Well, that’s not an easy answer. There are different subjects in the film. It’s not only the journey of the two men, but it’s also the situation of cinema, small cinemas in Germany that are dying out. It’s a little bit about the end of cinema altogether. It’s about the situation of men who are 30 now, born after the war like me. It’s about Germany nowadays. It’s about a lot of things. It’s about music and it’s about rock’n’roll just as well as about cinema.

There’s quite a lot of rock’n’roll on the soundtrack. How did you pick what you used?

I picked some favorite things.

There’s a profound feeling of alienation in the film, emphasized by Bruno’s scream at the end.
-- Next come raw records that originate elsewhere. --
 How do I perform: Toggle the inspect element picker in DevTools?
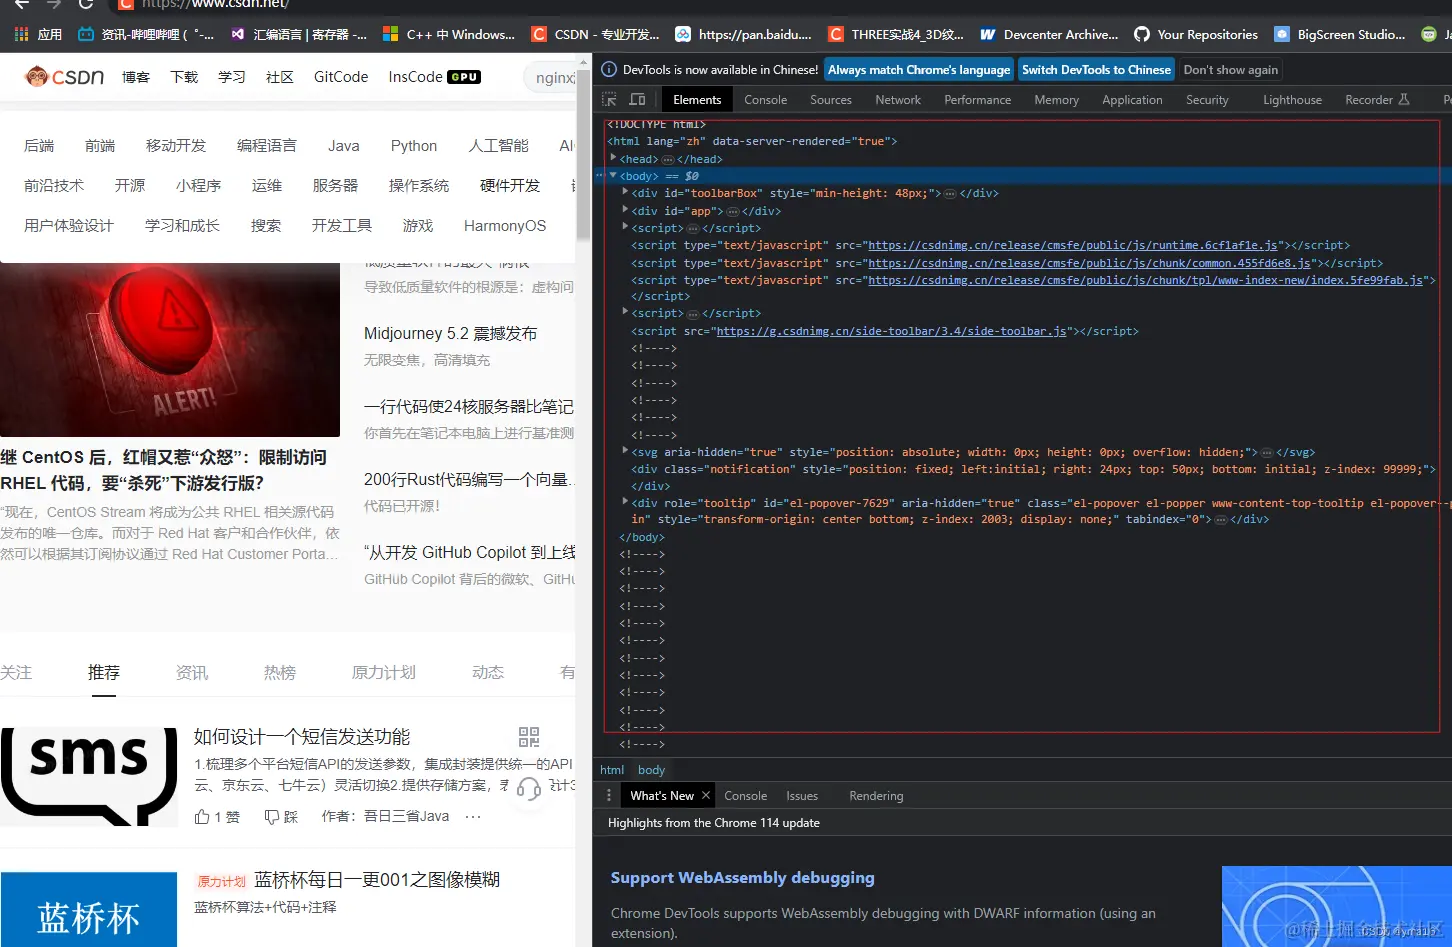(608, 99)
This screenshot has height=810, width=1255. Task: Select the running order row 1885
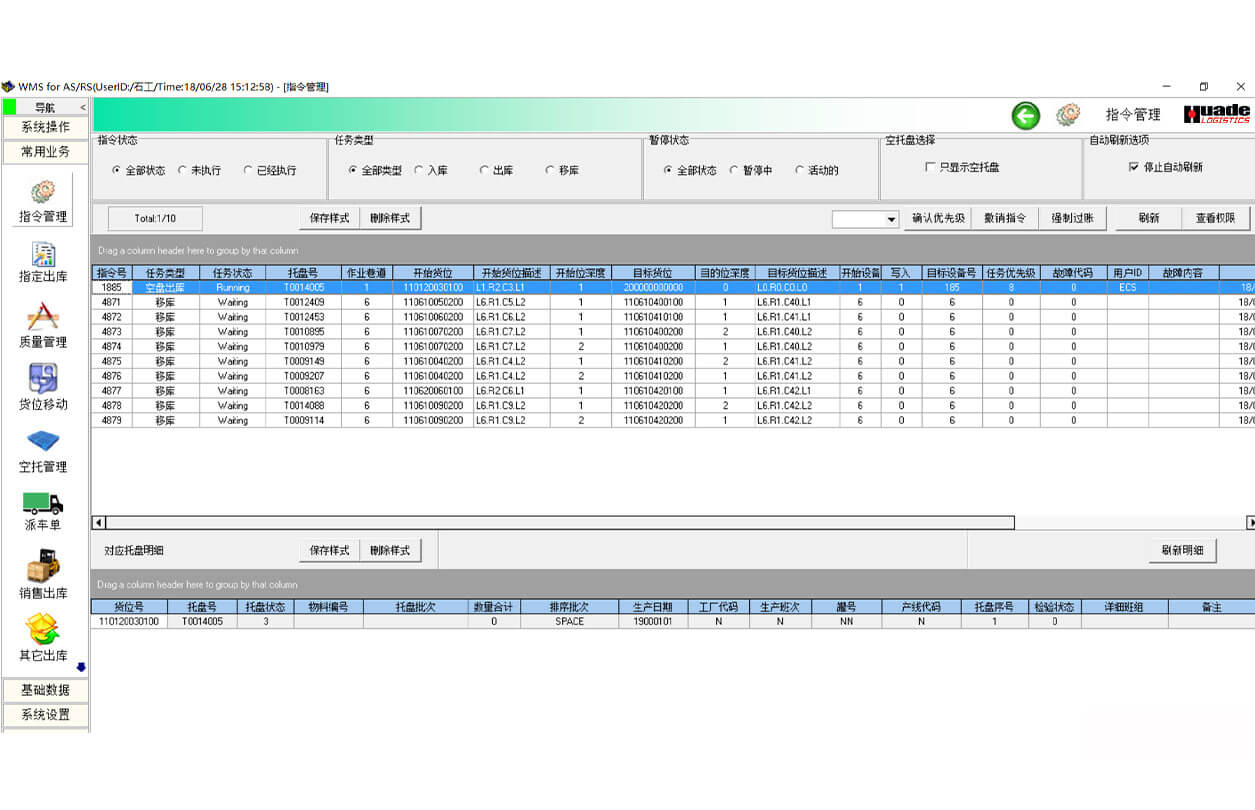(x=400, y=287)
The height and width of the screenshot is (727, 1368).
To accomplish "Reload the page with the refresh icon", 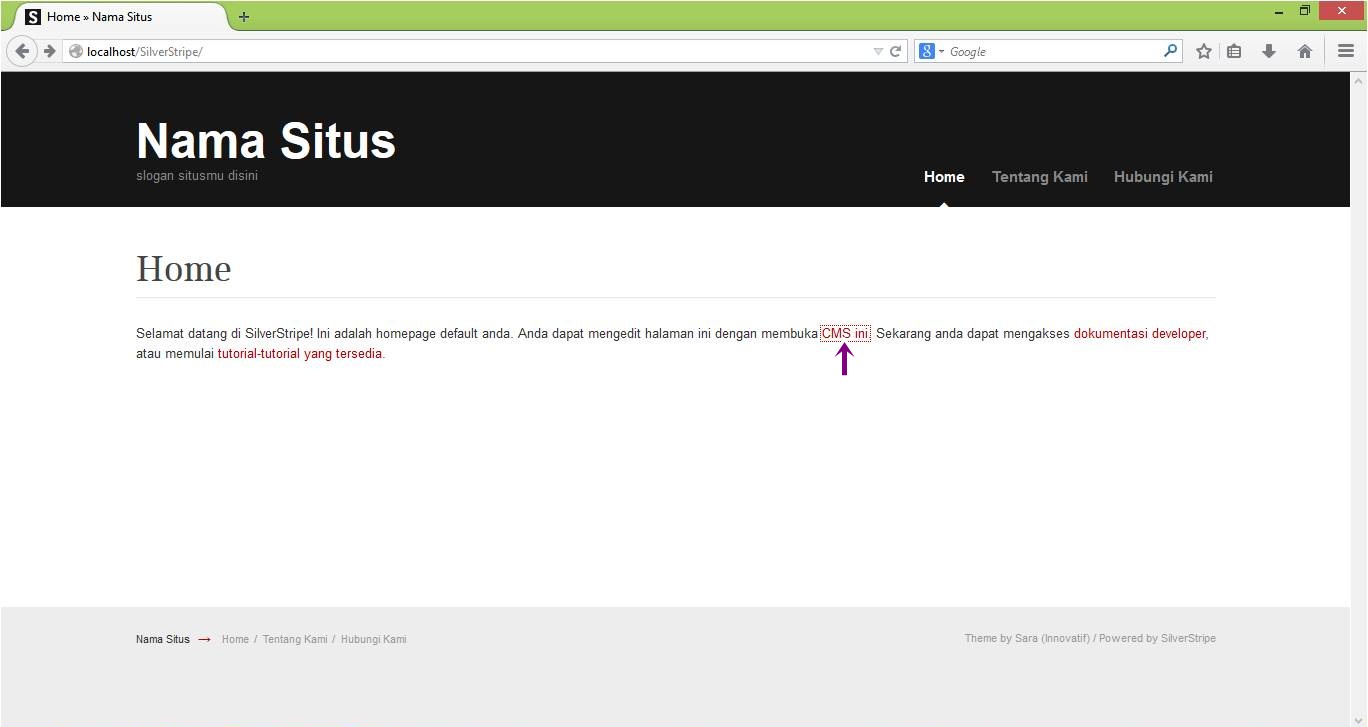I will pyautogui.click(x=896, y=51).
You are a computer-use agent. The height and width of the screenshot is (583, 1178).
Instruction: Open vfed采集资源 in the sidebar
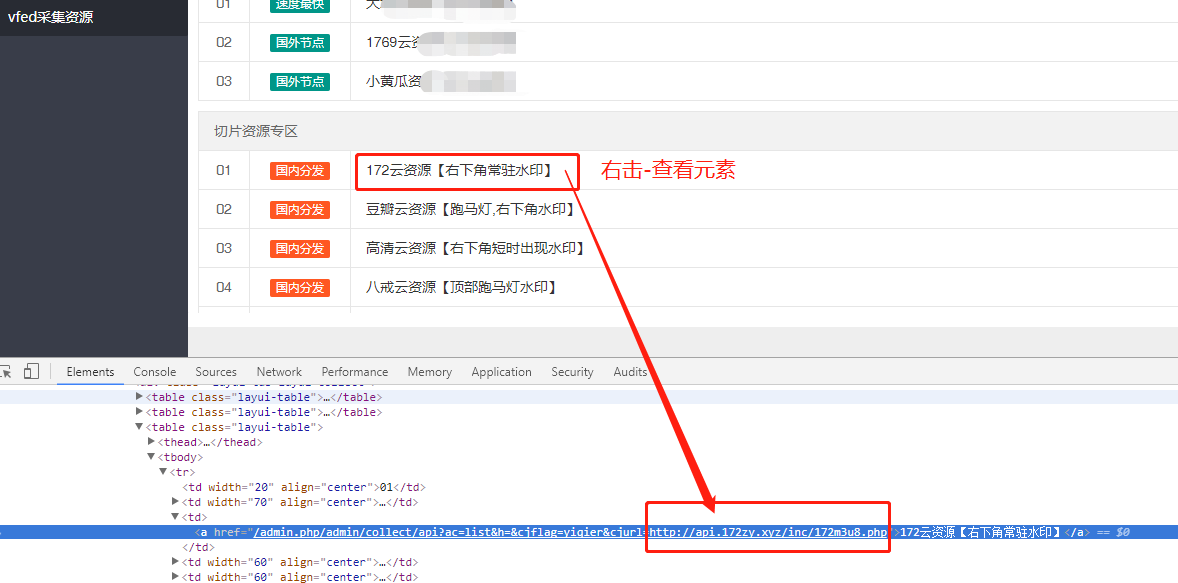(51, 17)
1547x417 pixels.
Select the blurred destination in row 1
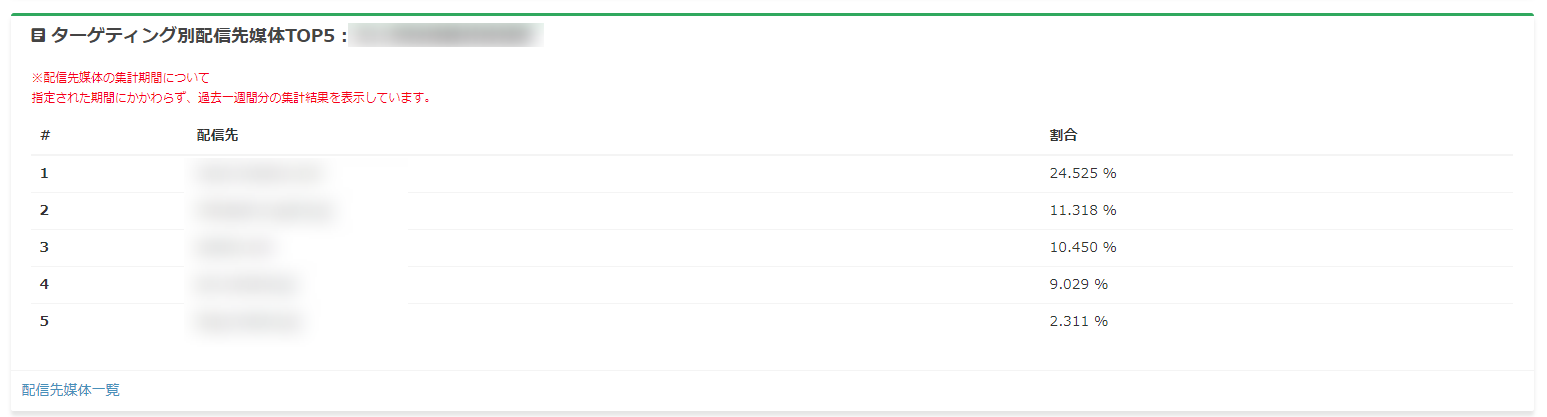click(259, 174)
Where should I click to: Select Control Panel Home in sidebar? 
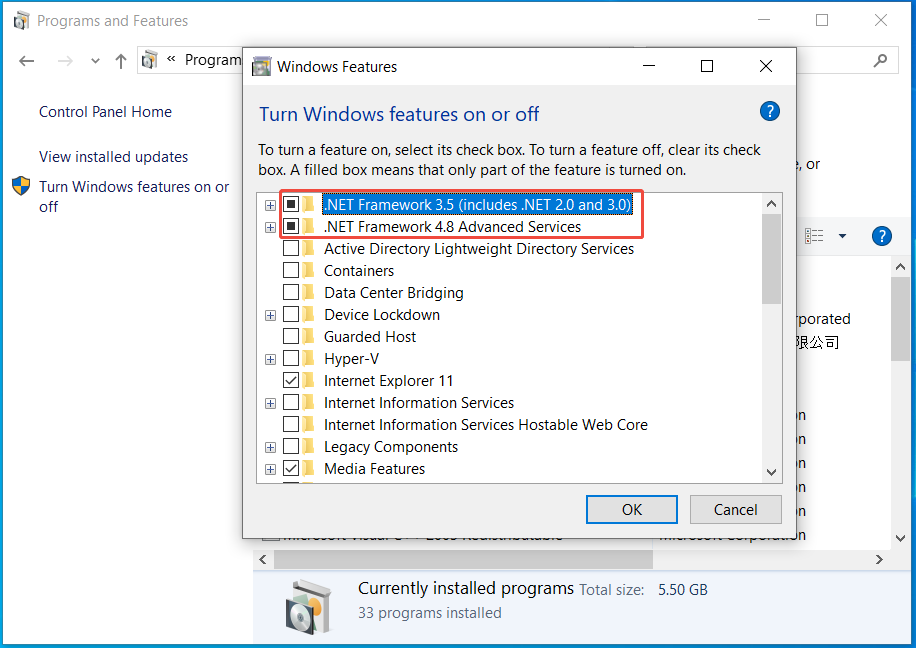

Are you trying to make any larger statement about men as a group being alienated, or do you limit this sense of alienation to these two men? .

It’s more or less Tarzan’s scream. Well, it’s not only the alienation of these two because in the film … As soon as you pick somebody as the hero of a film, it turns out to be statement, not only about him but about mankind. So it is, rather, a film about men than about these two men. In a way, it’s a film about men totally in an American tradition—the road movie tradition—but on the other hand, it’s just the opposite of all these films because it’s not dealing with men the way all these films used to deal. It’s not reassuring them. On the contrary.